Même sur les réseaux sans fil, on pouvait perdre le fil de la conversation.

« Il y a eu des antennes qui sont tombées en panne en raison du manque d’électricité », souligne Bruno Guglielminetti, animateur du podcast d’actualités numériques Mon Carnet. « Évidemment, ça va assez mal pour fonctionner quand il n’y a pas d’électricité. »

Certains utilisateurs pouvaient envoyer des textos sans être capables de converser, d’autres pouvaient parler, mais n’avaient pas accès aux données internet.

« Les réseaux sans fil dépendent de l’alimentation en électricité, et les sites cellulaires peuvent couvrir une grande distance selon la ligne de vue et la densité de la population. Par conséquent, même si un client a de l’électricité à son domicile, il se peut qu’il y ait eu une coupure d’électricité au site cellulaire lui-même », a informé Vanessa Damha.

« Certains clients ont subi une congestion du réseau sans fil parce que les gens utilisaient leurs appareils mobiles plus que d’habitude, ce qui peut avoir une incidence sur la capacité de faire des appels, d’envoyer des messages texte et d’accéder à des données sans fil. »

Tant Bell que Vidéotron ont déployé des génératrices pour réalimenter les points névralgiques de leurs réseaux et ont travaillé en étroite collaboration avec Hydro-Québec, assurent-elles.

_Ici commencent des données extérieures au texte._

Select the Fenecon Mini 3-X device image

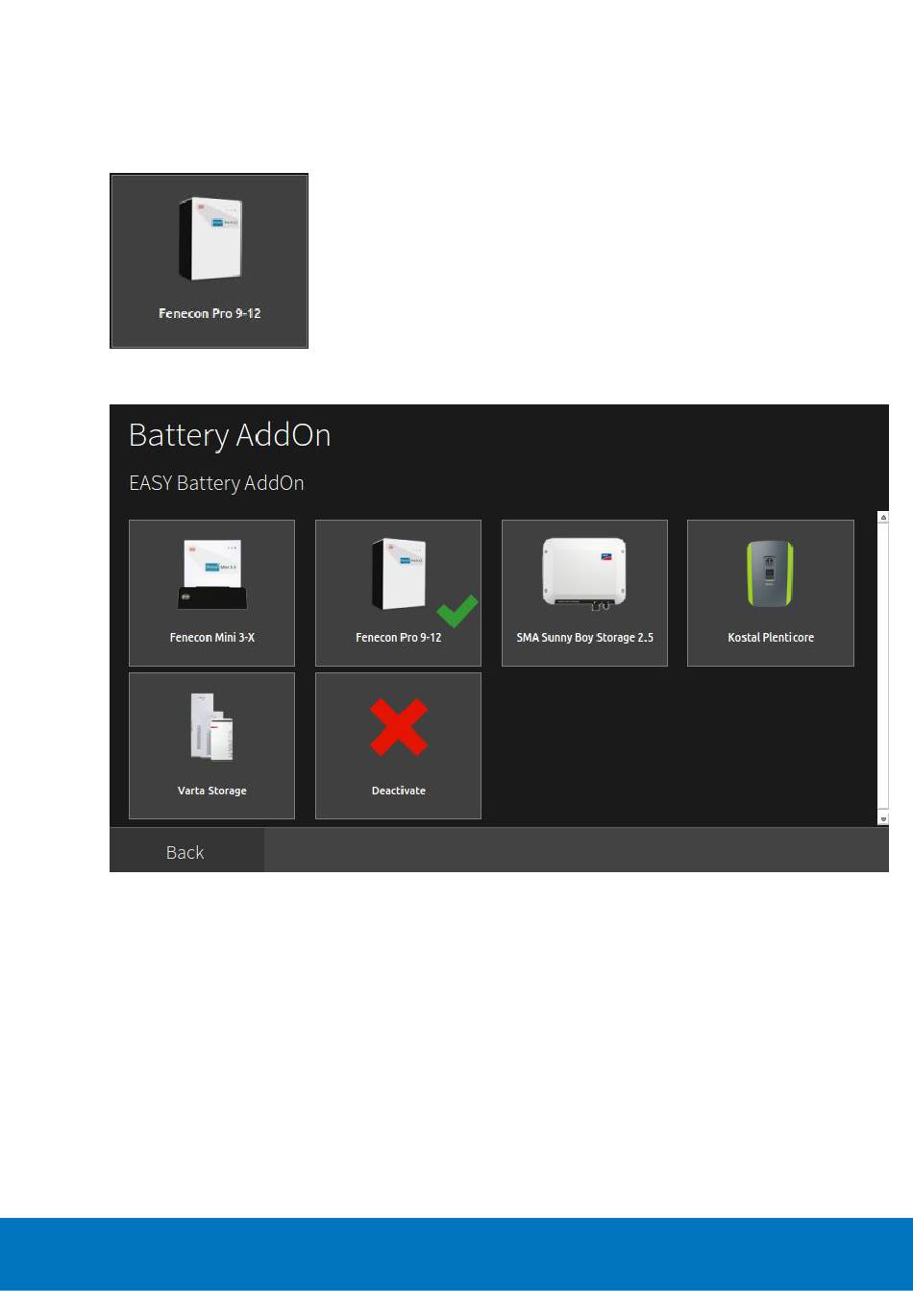point(212,575)
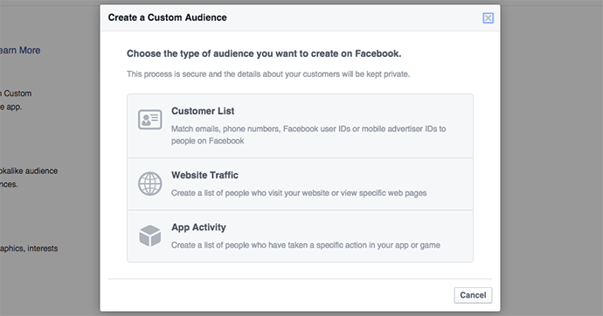Open the Learn More link

coord(20,51)
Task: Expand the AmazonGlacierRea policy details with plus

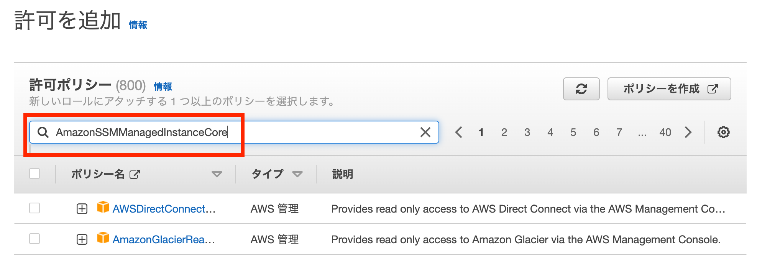Action: pyautogui.click(x=82, y=239)
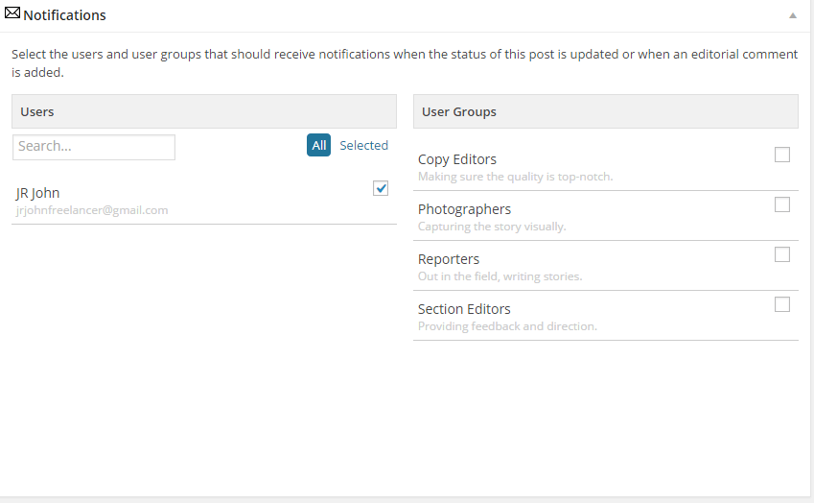Focus the users Search field
814x503 pixels.
pos(94,147)
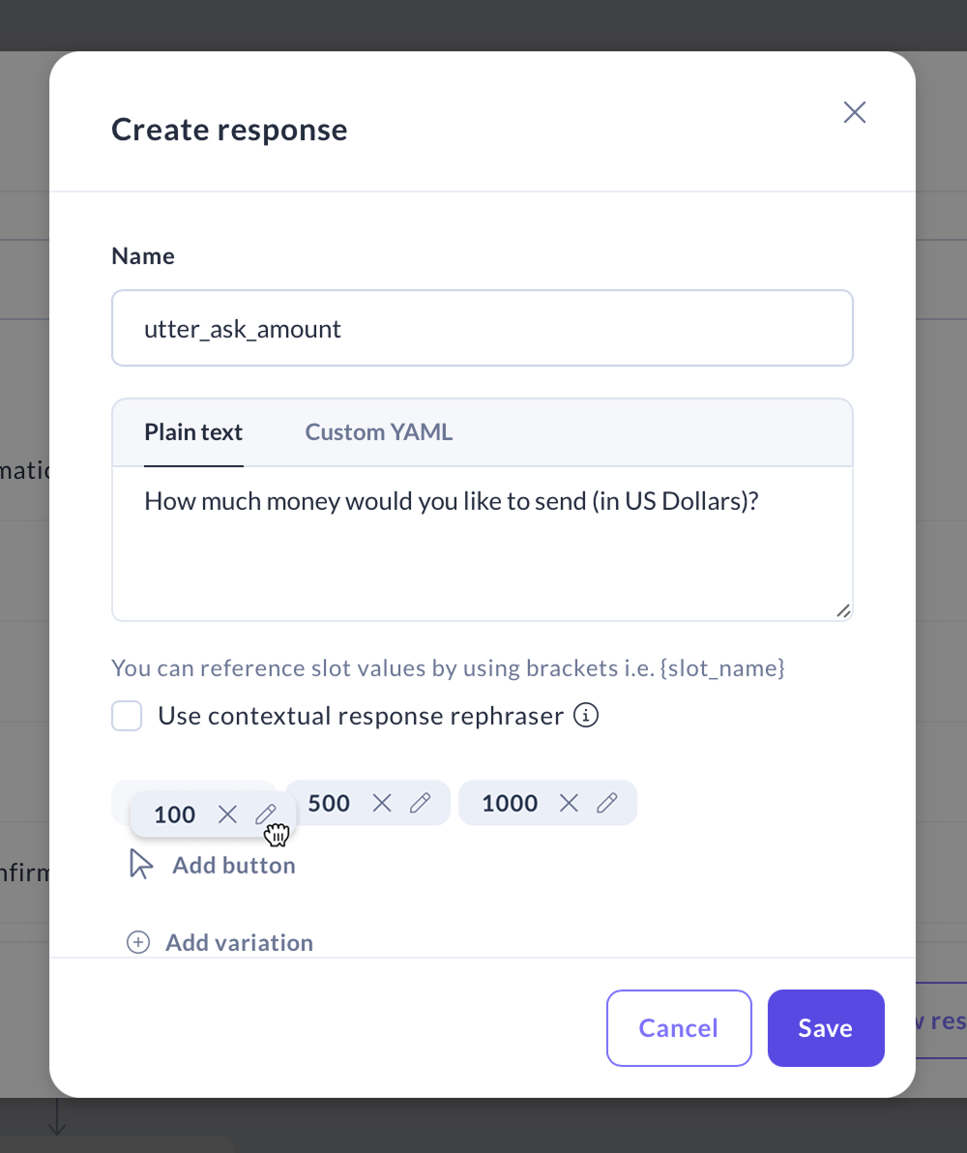The height and width of the screenshot is (1153, 967).
Task: Click the plus icon for Add variation
Action: 138,943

L’évènement rappelle qu’une avancée technologique n’est pas nécessairement un progrès sur toute la ligne.

« Ça ramène toujours le bon vieux sujet de la dépendance de l’électricité pour tout le merveilleux monde de la télécommunication », observe Bruno Guglielminetti.

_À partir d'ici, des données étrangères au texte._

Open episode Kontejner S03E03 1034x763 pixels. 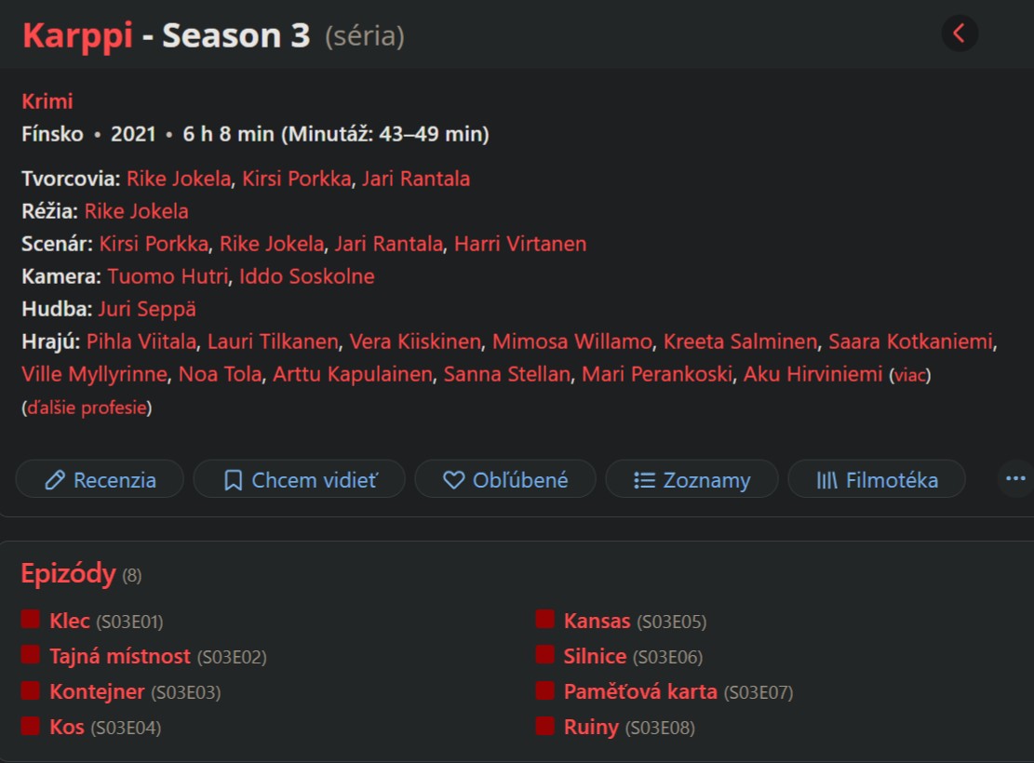[97, 691]
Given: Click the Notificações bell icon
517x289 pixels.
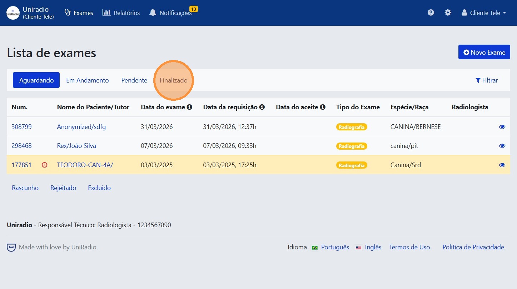Looking at the screenshot, I should pyautogui.click(x=153, y=13).
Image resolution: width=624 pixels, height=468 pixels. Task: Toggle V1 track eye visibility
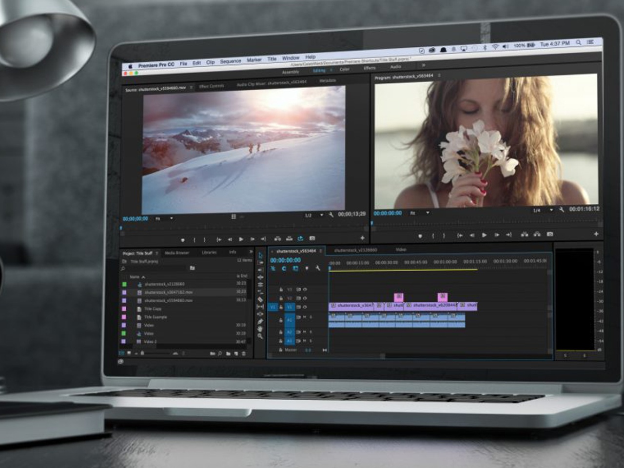pos(305,307)
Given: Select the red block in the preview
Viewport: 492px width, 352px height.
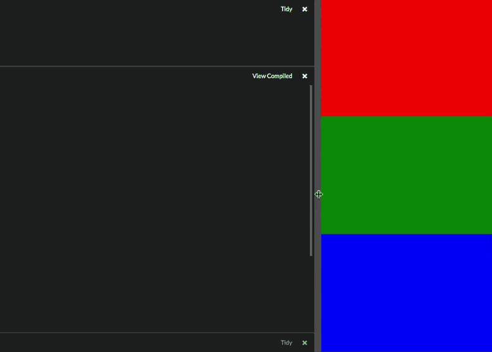Looking at the screenshot, I should click(x=406, y=58).
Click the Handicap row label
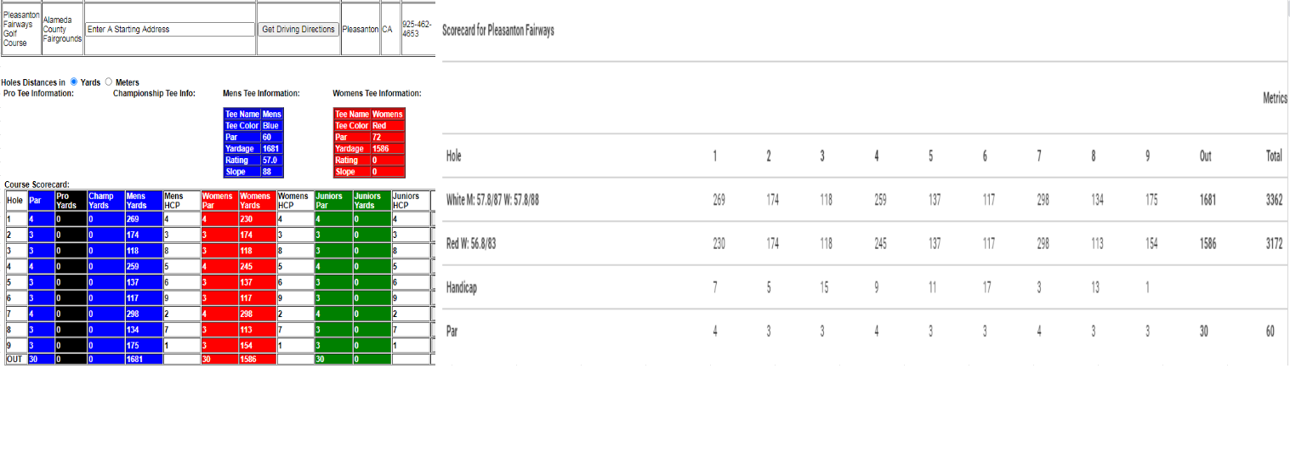The width and height of the screenshot is (1290, 459). pos(462,287)

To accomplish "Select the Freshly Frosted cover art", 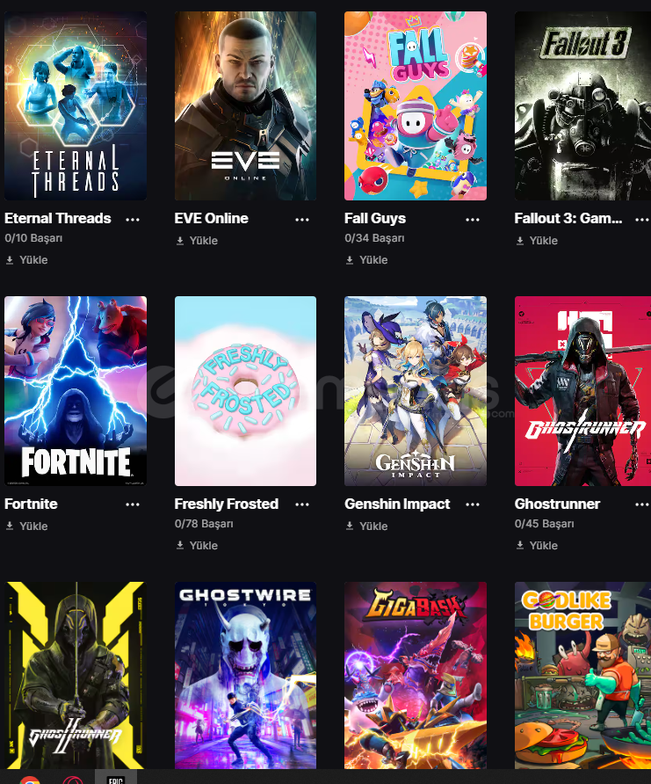I will pyautogui.click(x=245, y=391).
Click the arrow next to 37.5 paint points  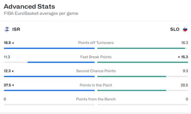point(13,85)
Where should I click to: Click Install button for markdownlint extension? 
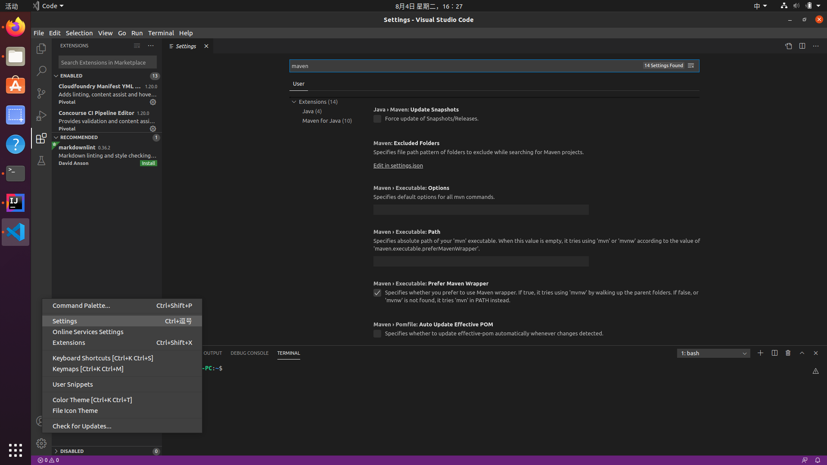(148, 163)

Finalement, les seuls qui n’ont pas été affectés, ce sont ceux qui avaient des bons vieux systèmes filaires en cuivre, qui avaient été installés à l’époque par Bell.

Bruno Guglielminetti

Et encore : si l’appareil filaire doit être branché sur la prise électrique, on n’est pas plus avancé en cas de panne. Ce qui n’était pas le cas des anciens appareils électromécaniques à roulette, se rappellera-t-on sans pécher par excès de nostalgie.

Où s’informer ?

Sur le même site downdetector.ca, les usagers se sont plaints de la difficulté à s’informer sur l’état du réseau ou la durée de la panne dans leur secteur.

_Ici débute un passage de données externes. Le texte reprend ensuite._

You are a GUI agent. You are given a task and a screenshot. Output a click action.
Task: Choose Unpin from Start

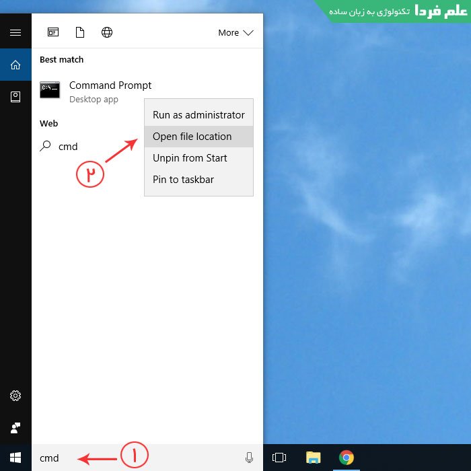pyautogui.click(x=198, y=158)
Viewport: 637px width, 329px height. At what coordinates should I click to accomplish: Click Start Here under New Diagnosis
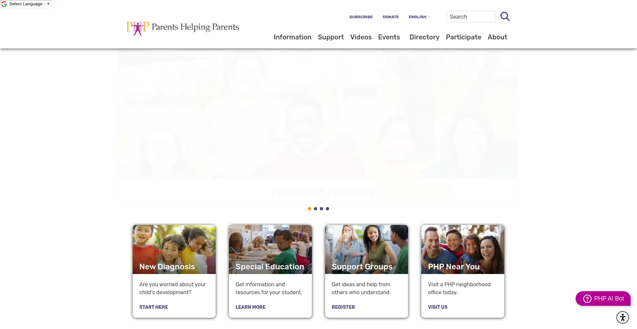153,307

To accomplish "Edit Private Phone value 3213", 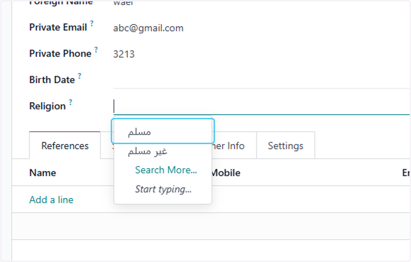I will pos(124,54).
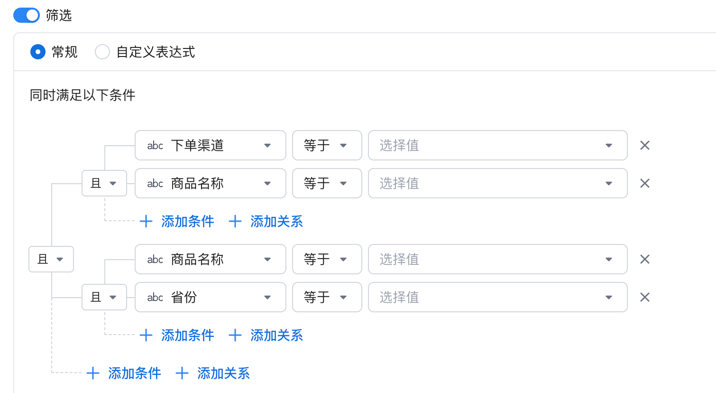Remove the 下单渠道 condition row

[644, 145]
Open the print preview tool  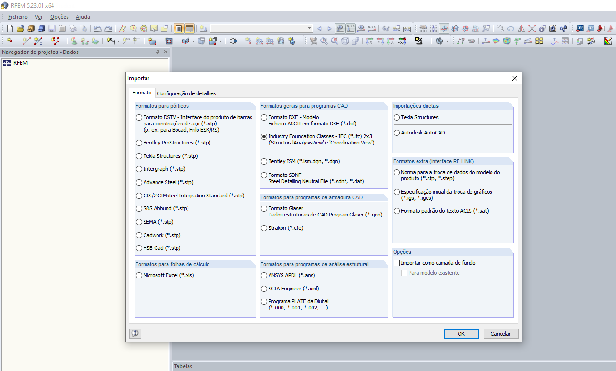tap(83, 29)
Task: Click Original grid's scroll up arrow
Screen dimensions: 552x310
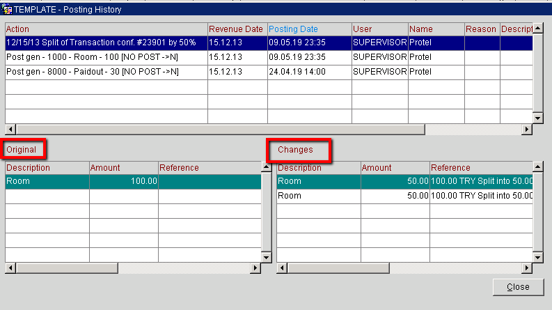Action: (x=267, y=167)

Sur la page de vérification des pannes du site de Bell, le client peut vérifier si une panne de l’internet touche sa rue en inscrivant son adresse ou son code postal. Mais ni Bell ni Vidéotron ne proposent à leurs clients une carte interactive des pannes analogue au site Info-panne d’Hydro-Québec.

« Et pour l’avoir vécu, je vous dirais que même quand on téléphone à une de ces entreprises-là, selon qu’on fait la demande par téléphone ou par la voie du service web, on n’a pas le même type de détail par rapport à la même panne. Il faut le faire ! », s’exclame Bruno Guglielminetti, que son expertise n’a pas mis à l’abri du verglas.

« C’était Vidéotron. On ne me donnait aucune information au téléphone. L’agent me disait : “Il y a une panne, monsieur, alors il y a une panne.” Tandis qu’en passant par leur site internet de clavardage, j’ai été capable d’avoir une information par rapport à mon secteur à Montréal et d’avoir une évaluation du temps de traitement de cette demande, plus l’envoi d’un technicien. »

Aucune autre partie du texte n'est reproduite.